_What you should do:_ Reproduce each of the following rows verbatim, preserving their order and wording.

_Provided data:_
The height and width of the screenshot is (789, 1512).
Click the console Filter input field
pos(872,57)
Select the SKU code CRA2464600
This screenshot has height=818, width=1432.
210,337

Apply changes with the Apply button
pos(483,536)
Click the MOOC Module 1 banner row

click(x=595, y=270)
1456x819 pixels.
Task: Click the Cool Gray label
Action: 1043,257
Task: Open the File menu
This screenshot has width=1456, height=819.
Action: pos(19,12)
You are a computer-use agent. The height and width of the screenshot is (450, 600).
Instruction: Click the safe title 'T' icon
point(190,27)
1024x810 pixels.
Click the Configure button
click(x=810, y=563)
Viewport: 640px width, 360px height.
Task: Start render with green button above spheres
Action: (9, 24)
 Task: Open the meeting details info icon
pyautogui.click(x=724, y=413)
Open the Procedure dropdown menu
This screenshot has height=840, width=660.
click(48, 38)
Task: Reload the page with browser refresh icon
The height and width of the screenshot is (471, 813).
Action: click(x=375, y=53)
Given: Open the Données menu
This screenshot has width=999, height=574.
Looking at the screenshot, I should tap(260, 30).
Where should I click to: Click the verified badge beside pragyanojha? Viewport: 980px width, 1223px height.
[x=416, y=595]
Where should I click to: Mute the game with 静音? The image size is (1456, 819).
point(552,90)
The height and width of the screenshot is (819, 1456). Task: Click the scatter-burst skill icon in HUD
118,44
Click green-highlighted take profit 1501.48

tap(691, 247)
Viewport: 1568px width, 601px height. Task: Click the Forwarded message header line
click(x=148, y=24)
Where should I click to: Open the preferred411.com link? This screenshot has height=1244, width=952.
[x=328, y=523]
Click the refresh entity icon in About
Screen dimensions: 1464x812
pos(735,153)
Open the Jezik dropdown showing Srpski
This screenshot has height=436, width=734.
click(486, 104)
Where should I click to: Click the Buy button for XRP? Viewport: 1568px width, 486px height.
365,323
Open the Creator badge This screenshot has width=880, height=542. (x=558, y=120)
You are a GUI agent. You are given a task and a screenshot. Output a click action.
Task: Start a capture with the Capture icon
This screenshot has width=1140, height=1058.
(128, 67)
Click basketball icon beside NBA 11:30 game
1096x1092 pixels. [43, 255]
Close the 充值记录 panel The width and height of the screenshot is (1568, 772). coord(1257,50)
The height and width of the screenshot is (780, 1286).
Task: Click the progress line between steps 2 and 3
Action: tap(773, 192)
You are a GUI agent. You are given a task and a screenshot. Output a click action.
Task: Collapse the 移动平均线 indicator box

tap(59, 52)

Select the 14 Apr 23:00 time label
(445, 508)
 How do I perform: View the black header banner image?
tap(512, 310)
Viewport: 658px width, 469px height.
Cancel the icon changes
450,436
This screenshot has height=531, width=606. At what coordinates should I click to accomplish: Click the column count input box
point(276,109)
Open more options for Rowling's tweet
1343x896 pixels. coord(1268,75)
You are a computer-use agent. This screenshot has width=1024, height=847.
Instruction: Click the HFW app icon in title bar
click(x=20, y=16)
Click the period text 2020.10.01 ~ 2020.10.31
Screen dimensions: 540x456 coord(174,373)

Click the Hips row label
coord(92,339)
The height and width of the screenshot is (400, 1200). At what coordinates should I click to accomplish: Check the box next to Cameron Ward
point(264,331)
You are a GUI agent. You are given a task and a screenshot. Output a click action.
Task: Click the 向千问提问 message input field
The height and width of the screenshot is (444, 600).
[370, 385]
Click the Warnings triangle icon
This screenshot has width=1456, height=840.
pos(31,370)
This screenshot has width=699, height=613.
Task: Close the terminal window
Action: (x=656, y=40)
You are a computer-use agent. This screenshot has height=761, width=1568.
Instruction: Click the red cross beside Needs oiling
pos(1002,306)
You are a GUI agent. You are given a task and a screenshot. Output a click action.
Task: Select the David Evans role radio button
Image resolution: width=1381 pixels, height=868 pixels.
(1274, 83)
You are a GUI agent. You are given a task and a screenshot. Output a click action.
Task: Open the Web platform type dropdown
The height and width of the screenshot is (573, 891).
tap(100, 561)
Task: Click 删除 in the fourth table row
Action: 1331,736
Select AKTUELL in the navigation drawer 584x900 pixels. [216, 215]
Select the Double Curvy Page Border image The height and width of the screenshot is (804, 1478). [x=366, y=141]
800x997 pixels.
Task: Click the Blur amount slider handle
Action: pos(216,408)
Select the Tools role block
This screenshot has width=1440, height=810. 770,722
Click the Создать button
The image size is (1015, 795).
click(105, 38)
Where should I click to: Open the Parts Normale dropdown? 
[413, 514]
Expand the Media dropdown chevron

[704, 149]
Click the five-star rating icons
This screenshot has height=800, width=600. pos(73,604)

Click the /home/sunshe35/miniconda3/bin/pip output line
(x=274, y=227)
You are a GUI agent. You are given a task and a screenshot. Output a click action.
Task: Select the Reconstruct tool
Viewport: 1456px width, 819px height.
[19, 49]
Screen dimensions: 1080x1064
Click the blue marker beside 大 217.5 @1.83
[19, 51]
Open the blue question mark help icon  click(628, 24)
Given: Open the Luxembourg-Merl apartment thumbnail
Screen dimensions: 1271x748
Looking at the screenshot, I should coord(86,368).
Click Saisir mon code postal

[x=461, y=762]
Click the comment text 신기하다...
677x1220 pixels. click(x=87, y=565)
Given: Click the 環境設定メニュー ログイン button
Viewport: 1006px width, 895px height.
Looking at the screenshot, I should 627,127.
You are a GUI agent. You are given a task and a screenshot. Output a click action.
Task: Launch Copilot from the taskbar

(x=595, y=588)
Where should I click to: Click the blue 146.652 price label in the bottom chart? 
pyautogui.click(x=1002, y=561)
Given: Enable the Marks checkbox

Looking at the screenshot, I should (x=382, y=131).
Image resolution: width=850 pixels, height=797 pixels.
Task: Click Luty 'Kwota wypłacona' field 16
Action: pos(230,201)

_Answer to this problem:_
The height and width of the screenshot is (789, 1512).
Click the console Filter input field
pos(872,57)
Select the SKU code CRA2464600
This screenshot has height=818, width=1432.
210,337

Apply changes with the Apply button
pos(483,536)
Click the MOOC Module 1 banner row

click(x=595, y=270)
1456x819 pixels.
Task: Click the Cool Gray label
Action: 1043,257
Task: Open the File menu
This screenshot has width=1456, height=819.
Action: pos(19,12)
You are a computer-use agent. The height and width of the screenshot is (450, 600).
Instruction: Click the safe title 'T' icon
point(190,27)
1024x810 pixels.
Click the Configure button
click(x=810, y=563)
Viewport: 640px width, 360px height.
Task: Start render with green button above spheres
Action: (9, 24)
 Task: Open the meeting details info icon
pyautogui.click(x=724, y=413)
Open the Procedure dropdown menu
This screenshot has height=840, width=660.
click(48, 38)
Task: Reload the page with browser refresh icon
The height and width of the screenshot is (471, 813).
Action: click(x=375, y=53)
Given: Open the Données menu
This screenshot has width=999, height=574.
Looking at the screenshot, I should tap(260, 30).
Where should I click to: Click the verified badge beside pragyanojha? Viewport: 980px width, 1223px height.
[x=416, y=595]
Where should I click to: Mute the game with 静音? The image size is (1456, 819).
point(552,90)
The height and width of the screenshot is (819, 1456). Task: Click the scatter-burst skill icon in HUD
118,44
Click green-highlighted take profit 1501.48

tap(691, 247)
Viewport: 1568px width, 601px height. Task: Click the Forwarded message header line
click(x=148, y=24)
Where should I click to: Open the preferred411.com link? This screenshot has height=1244, width=952.
[x=328, y=523]
Click the refresh entity icon in About
Screen dimensions: 1464x812
pos(735,153)
Open the Jezik dropdown showing Srpski
This screenshot has height=436, width=734.
click(486, 104)
Where should I click to: Click the Buy button for XRP? Viewport: 1568px width, 486px height.
365,323
Open the Creator badge This screenshot has width=880, height=542. (x=558, y=120)
You are a GUI agent. You are given a task and a screenshot. Output a click action.
Task: Start a capture with the Capture icon
This screenshot has width=1140, height=1058.
(128, 67)
Click basketball icon beside NBA 11:30 game
1096x1092 pixels. [43, 255]
Close the 充值记录 panel The width and height of the screenshot is (1568, 772). coord(1257,50)
The height and width of the screenshot is (780, 1286).
Task: Click the progress line between steps 2 and 3
Action: tap(773, 192)
You are a GUI agent. You are given a task and a screenshot. Output a click action.
Task: Collapse the 移动平均线 indicator box

tap(59, 52)

Select the 14 Apr 23:00 time label
(445, 508)
 How do I perform: View the black header banner image?
tap(512, 310)
Viewport: 658px width, 469px height.
Cancel the icon changes
450,436
This screenshot has height=531, width=606. At what coordinates should I click to accomplish: Click the column count input box
point(276,109)
Open more options for Rowling's tweet
1343x896 pixels. coord(1268,75)
You are a computer-use agent. This screenshot has width=1024, height=847.
Instruction: Click the HFW app icon in title bar
click(x=20, y=16)
Click the period text 2020.10.01 ~ 2020.10.31
Screen dimensions: 540x456 coord(174,373)

Click the Hips row label
coord(92,339)
The height and width of the screenshot is (400, 1200). At what coordinates should I click to accomplish: Check the box next to Cameron Ward
point(264,331)
You are a GUI agent. You are given a task and a screenshot. Output a click action.
Task: Click the 向千问提问 message input field
The height and width of the screenshot is (444, 600).
[370, 385]
Click the Warnings triangle icon
This screenshot has width=1456, height=840.
pos(31,370)
This screenshot has width=699, height=613.
Task: Close the terminal window
Action: (x=656, y=40)
You are a computer-use agent. This screenshot has height=761, width=1568.
Instruction: Click the red cross beside Needs oiling
pos(1002,306)
You are a GUI agent. You are given a task and a screenshot. Output a click action.
Task: Select the David Evans role radio button
Image resolution: width=1381 pixels, height=868 pixels.
(1274, 83)
You are a GUI agent. You are given a task and a screenshot. Output a click action.
Task: Open the Web platform type dropdown
The height and width of the screenshot is (573, 891).
tap(100, 561)
Task: Click 删除 in the fourth table row
Action: 1331,736
Select AKTUELL in the navigation drawer 584x900 pixels. [216, 215]
Select the Double Curvy Page Border image The height and width of the screenshot is (804, 1478). [x=366, y=141]
800x997 pixels.
Task: Click the Blur amount slider handle
Action: pos(216,408)
Select the Tools role block
This screenshot has width=1440, height=810. 770,722
Click the Создать button
The image size is (1015, 795).
click(105, 38)
Where should I click to: Open the Parts Normale dropdown? 
[413, 514]
Expand the Media dropdown chevron

[704, 149]
Click the five-star rating icons
This screenshot has height=800, width=600. pos(73,604)

Click the /home/sunshe35/miniconda3/bin/pip output line
(x=274, y=227)
You are a GUI agent. You are given a task and a screenshot. Output a click action.
Task: Select the Reconstruct tool
Viewport: 1456px width, 819px height.
[19, 49]
Screen dimensions: 1080x1064
Click the blue marker beside 大 217.5 @1.83
[19, 51]
Open the blue question mark help icon  click(628, 24)
Given: Open the Luxembourg-Merl apartment thumbnail
Screen dimensions: 1271x748
Looking at the screenshot, I should coord(86,368).
Click Saisir mon code postal

[x=461, y=762]
Click the comment text 신기하다...
677x1220 pixels. click(x=87, y=565)
Given: Click the 環境設定メニュー ログイン button
Viewport: 1006px width, 895px height.
Looking at the screenshot, I should 627,127.
You are a GUI agent. You are given a task and a screenshot. Output a click action.
Task: Launch Copilot from the taskbar

(x=595, y=588)
Where should I click to: Click the blue 146.652 price label in the bottom chart? 
pyautogui.click(x=1002, y=561)
Given: Enable the Marks checkbox

Looking at the screenshot, I should (x=382, y=131).
Image resolution: width=850 pixels, height=797 pixels.
Task: Click Luty 'Kwota wypłacona' field 16
Action: pos(230,201)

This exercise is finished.